Biomedical manufacturing output was up 8.4 per cent, with growth in both medical technology and pharmaceuticals. The cluster has been the strongest performer on a year-to-date basis so far, up 18 per cent compared to the year-ago period.
Chemicals output rose 3.1 per cent, with gains in the specialties and petrochemicals segments more than making up for declines in petroleum and other chemicals. Year-to-date, the cluster's output is down 4.1 per cent from the year-ago period.
Two clusters saw output fall in August. General manufacturing output contracted 18.6 per cent, with declines in all segments.
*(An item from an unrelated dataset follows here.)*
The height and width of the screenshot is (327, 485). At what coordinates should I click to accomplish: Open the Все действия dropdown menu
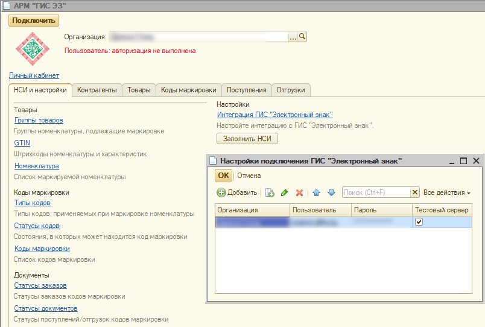[x=447, y=192]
Transport engineering output fell 36 per cent, with the aerospace segment declining 34 per cent and the marine and offshore engineering segment down 50.7 per cent, as the Covid-19 pandemic continues to keep activity low in these industries. The transport engineering cluster has had the worst performance for the first eight months, down 22.2 per cent year on year.
With low oil prices expected for the rest of the year, the chemicals and transport engineering clusters will likely stay depressed, said UOB economist Barnabas Gan.
Still, economists are optimistic about manufacturing as a whole, and expect the recent rise in output to give a boost to third-quarter GDP figures. UOB has upgraded its full-year outlook for industrial production to 2.5 per cent growth, up from a previous -2 per cent expectation.
Barclays expects Q3 GDP to contract 6.8 per cent year on year, moderating from Q2’s record 13.2 per cent fall.
Maybank economists Chua Hak Bin and Lee Ju Ye expect Q3 GDP to contract 6.3 per cent. They maintain a positive outlook for manufacturing, expecting robust demand for semiconductors and IT equipment to drive growth for the rest of the year.
The biomedical cluster is also likely to see healthy demand, driven by the global search for a vaccine, they added.
Even assuming a more modest showing in September, Q3 manufacturing growth is likely to be positive, at 2.5 per cent year-on-year, said OCBC head of treasury research and strategy Selena Ling. OCBC’s expectations for Q3 GDP growth have improved to -6.5 per cent, from -7.1 per cent previously.
“Our sense is that the uptick in the global electronics demand will likely sustain in the coming months as this improvement trend is apparent across other key regional manufacturing hubs including Taiwan and South Korea,” she added.